Pero la ciudad de Angkor tiene muchos más templos, en diferentes estados de desbroce y de reconstrucción, tareas necesarias después de que la ciudad fuera devorada por la vegetación. No obstante, tienen tanto o más encanto aquellas partes de los templos que todavía están abrazadas por las raíces de los árboles, con sus muros desmoronados y esa sensación de encontrarse uno ante una civilización perdida y encontrada. Ese es el caso del templo budista Ta Prohm, que es conocido entre el turisteo por el nombre de una actriz protagonista de cierta película, basada a su vez en las aventuras de una heroína de un videojuego. ¡Si supiera el rey Jayavarman VII que iban a llamar así a su magnífica obra!
Un templo espléndido, y medio arruinado, es el de Preah Khan, donde hay además una insólita estructura de dos pisos con columnas, que se parece un poco a un templo griego, y cuyo uso es desconocido. Tal vez en ese pequeño edificio se conservara la espada sagrada (a la que alude el nombre Preah Khan), que se sacaría solo en las celebraciones más solemnes.

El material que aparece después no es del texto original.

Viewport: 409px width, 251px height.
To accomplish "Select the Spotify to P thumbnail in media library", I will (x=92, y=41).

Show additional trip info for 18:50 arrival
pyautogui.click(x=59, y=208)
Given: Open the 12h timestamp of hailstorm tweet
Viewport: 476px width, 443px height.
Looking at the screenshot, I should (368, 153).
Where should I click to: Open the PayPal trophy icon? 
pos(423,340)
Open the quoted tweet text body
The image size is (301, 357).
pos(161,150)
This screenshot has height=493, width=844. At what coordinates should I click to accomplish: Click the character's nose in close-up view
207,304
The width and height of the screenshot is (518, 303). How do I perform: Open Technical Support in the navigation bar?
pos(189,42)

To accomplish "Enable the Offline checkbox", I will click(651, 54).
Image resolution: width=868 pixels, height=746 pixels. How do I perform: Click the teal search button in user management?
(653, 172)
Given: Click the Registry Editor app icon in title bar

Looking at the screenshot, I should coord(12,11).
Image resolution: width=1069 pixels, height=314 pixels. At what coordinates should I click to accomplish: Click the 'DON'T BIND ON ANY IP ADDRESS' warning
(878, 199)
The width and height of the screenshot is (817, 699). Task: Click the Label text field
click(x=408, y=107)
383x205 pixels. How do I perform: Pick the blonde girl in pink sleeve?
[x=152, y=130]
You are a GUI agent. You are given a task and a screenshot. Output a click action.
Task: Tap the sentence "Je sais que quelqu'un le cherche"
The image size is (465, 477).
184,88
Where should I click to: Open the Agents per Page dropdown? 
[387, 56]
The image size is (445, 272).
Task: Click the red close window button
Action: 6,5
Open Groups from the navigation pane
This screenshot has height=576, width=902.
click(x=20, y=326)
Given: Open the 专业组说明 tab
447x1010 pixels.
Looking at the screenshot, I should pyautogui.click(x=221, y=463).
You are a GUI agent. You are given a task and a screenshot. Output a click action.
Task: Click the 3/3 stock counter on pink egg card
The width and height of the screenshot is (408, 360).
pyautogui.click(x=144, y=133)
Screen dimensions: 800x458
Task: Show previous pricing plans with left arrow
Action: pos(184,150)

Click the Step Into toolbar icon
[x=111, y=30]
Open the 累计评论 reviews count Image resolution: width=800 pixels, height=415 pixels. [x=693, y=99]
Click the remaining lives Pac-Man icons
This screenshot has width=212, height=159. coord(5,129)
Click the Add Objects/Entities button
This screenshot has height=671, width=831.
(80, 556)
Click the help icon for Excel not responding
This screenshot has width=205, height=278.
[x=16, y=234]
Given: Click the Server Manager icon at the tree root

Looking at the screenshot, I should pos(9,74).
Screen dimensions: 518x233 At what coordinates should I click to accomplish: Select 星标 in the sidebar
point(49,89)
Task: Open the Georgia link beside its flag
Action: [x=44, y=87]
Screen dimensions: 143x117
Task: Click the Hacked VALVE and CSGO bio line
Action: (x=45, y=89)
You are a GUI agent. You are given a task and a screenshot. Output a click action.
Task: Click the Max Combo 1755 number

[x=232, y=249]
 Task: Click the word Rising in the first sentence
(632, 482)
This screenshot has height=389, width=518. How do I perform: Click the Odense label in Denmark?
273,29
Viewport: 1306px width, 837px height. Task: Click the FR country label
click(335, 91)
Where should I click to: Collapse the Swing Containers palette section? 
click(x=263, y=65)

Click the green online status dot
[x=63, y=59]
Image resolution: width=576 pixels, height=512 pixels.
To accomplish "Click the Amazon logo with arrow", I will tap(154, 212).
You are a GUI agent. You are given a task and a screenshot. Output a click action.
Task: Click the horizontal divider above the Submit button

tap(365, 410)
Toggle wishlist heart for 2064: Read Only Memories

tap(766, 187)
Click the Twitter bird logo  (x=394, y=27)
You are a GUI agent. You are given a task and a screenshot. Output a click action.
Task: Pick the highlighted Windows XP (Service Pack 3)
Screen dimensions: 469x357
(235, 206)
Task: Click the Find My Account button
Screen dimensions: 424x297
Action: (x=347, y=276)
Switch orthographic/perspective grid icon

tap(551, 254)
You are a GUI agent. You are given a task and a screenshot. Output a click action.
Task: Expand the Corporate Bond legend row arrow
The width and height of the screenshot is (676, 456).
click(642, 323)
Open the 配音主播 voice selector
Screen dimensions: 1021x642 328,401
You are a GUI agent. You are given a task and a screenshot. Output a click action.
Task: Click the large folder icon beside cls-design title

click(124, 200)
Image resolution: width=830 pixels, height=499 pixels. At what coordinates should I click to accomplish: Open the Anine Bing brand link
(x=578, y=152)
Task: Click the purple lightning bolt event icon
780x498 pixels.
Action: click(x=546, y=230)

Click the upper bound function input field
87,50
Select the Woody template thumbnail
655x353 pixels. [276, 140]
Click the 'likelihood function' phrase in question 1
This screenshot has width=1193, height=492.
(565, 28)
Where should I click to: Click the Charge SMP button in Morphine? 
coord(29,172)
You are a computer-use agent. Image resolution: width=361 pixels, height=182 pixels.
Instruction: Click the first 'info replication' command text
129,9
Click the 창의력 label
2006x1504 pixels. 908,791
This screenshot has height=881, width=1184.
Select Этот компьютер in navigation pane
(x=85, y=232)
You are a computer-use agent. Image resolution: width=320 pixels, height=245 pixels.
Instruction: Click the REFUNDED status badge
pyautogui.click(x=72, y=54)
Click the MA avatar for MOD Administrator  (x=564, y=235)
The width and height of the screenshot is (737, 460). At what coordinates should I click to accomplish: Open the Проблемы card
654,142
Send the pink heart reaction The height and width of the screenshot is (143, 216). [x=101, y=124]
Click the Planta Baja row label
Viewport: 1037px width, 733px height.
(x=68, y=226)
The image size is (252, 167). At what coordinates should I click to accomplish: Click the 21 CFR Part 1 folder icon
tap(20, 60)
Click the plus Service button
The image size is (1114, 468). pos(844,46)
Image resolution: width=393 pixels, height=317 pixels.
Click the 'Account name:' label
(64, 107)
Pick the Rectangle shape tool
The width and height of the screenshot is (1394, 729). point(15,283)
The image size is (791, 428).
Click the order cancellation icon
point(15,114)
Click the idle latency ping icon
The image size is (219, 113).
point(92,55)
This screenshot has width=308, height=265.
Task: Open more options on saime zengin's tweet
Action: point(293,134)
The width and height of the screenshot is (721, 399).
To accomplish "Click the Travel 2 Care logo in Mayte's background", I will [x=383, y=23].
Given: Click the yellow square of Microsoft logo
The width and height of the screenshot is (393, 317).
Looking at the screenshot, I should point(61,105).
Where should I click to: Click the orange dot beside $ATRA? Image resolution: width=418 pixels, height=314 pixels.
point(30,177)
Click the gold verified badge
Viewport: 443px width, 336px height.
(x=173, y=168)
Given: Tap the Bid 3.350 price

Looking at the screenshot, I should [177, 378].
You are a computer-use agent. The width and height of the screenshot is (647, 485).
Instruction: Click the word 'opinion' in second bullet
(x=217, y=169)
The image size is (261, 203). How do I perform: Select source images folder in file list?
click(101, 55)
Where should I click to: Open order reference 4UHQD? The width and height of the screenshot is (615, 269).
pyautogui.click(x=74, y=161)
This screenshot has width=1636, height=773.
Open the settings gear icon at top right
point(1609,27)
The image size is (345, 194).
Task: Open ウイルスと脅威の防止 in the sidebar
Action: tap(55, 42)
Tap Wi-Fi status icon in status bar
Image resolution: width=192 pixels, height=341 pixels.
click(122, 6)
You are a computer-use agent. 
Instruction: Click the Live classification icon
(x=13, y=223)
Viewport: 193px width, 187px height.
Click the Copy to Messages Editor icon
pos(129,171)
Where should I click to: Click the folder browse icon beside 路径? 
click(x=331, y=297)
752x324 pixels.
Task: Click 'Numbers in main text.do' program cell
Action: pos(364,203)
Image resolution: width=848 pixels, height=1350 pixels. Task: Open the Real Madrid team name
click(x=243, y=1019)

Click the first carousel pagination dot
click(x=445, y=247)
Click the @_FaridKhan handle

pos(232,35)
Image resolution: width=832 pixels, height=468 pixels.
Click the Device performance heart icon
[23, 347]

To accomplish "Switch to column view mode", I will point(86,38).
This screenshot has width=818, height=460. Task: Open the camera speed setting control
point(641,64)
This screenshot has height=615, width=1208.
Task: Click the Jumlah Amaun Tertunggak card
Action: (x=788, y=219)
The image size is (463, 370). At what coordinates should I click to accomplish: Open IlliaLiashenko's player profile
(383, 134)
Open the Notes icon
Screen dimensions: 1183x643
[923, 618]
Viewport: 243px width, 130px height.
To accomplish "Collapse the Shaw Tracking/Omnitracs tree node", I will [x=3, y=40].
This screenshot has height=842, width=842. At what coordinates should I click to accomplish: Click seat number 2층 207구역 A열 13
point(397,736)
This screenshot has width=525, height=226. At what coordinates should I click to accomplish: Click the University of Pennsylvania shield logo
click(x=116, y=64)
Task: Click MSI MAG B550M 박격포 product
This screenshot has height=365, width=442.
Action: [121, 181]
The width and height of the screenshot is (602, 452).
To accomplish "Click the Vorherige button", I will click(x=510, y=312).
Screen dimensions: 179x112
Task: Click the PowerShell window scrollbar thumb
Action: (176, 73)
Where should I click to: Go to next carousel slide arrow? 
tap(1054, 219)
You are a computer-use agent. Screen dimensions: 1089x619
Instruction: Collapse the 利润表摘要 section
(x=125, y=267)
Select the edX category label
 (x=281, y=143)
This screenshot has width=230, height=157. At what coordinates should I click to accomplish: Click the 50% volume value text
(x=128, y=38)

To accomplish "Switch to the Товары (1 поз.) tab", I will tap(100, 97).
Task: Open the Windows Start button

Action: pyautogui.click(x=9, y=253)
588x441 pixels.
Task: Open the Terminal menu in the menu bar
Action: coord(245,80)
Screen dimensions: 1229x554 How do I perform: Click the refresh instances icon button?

Inolvidable asimismo es el templo Bayon con sus espléndidos bajorrelieves y todas esas caras de Buda, que también recuerdan a su constructor, el rey Jayavarman VII (reinante de 1181 a 1219).
Fuimos, por supuesto, a ver la puesta del sol en lo alto del templo de Phnom Bakheng, otra representación en forma de pirámide del monte Meru con siete niveles.
No lejos de Angkor hay otros templos igualmente interesantes, como Beng Mealea, todavía fundido con la selva, y el delicadísimo de Banteay Srei (“ciudadela de las mujeres”).
Y nos acercamos al lago Tonlé Sap, que es la mayor masa de agua dulce del sudeste asiático, y vimos los poblados flotantes de pescadores.
¡El agua! Para que una civilización se desarrolle es preciso resolver antes el problema del suministro de agua. Agua para que beba todos los días mucha gente y agua para cultivar y proporcionar alimento regular a tantas bocas humanas. Los jemeres hicieron grandes obras de ingeniería hidráulica en Angkor, que incluyen dos enormes embalses y una extensa red de canalización. Y quizás fue el problema del agua lo que produjo a la postre el colapso de Angkor. Es posible que los monzones cambiaran y se alterara el régimen de lluvias al que estaba ajustado con precisión el sistema hidráulico de Angkor. Tal vez todas las civilizaciones, aquí y allá, sucumben inevitablemente cuando se desarrollan tanto que cualquier pequeño cambio natural provoca su ruina. Si un cuerpo crece mucho más que los pies, antes o después dará un traspiés y perderá el equilibrio. A nuestra actual civilización planetaria le puede suceder lo mismo, pensábamos Nira, Zannou y yo mientras contemplábamos las ruinas de Angkor y la muchedumbre de turistas.